Am Sonntag, 29. September, wird in Österreich der Nationalrat gewählt. Das heißt, die Österreicherinnen und Österreicher können die 183 Abgeordneten des Nationalrats neu bestimmen. Was ist der Nationalrat und welche Aufgaben hat er? Wie wird gewählt? Wer zieht in das Hohe Haus ein? Antworten auf diese Fragen finden Sie hier.

Österreich wählt am Sonntag ein neues Parlament. - Foto: © APA / ROLAND SCHLAGER

Die Wahl des neuen Regionalrats in Österreich geschieht diesmal ganz regulär 5 Jahre nach der letzten Wahl. Manchmal wird auch vorzeitig neu gewählt, wenn die Regierungsparteien nicht mehr weiter zusammenarbeiten wollen. Der Nationalrat ist eine der beiden Kammern im Parlament und hat mehrere wichtige Aufgaben.

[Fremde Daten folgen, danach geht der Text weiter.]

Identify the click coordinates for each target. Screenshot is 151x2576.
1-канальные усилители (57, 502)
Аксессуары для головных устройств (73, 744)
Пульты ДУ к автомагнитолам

Was sind die Aufgaben des Nationalrats?

Die wichtigsten Aufgaben des Nationalrats sind das Beschließen von Gesetzen und die Kontrolle der Regierung. Vorschläge für neue Gesetze oder Gesetzesänderungen werden von den Abgeordneten kritisch geprüft und diskutiert. Für den Beschluss von Gesetzen muss eine Mehrheit der Abgeordneten dafür stimmen. Bei Verfassungsbestimmungen braucht es sogar eine Zwei-Drittel-Mehrheit.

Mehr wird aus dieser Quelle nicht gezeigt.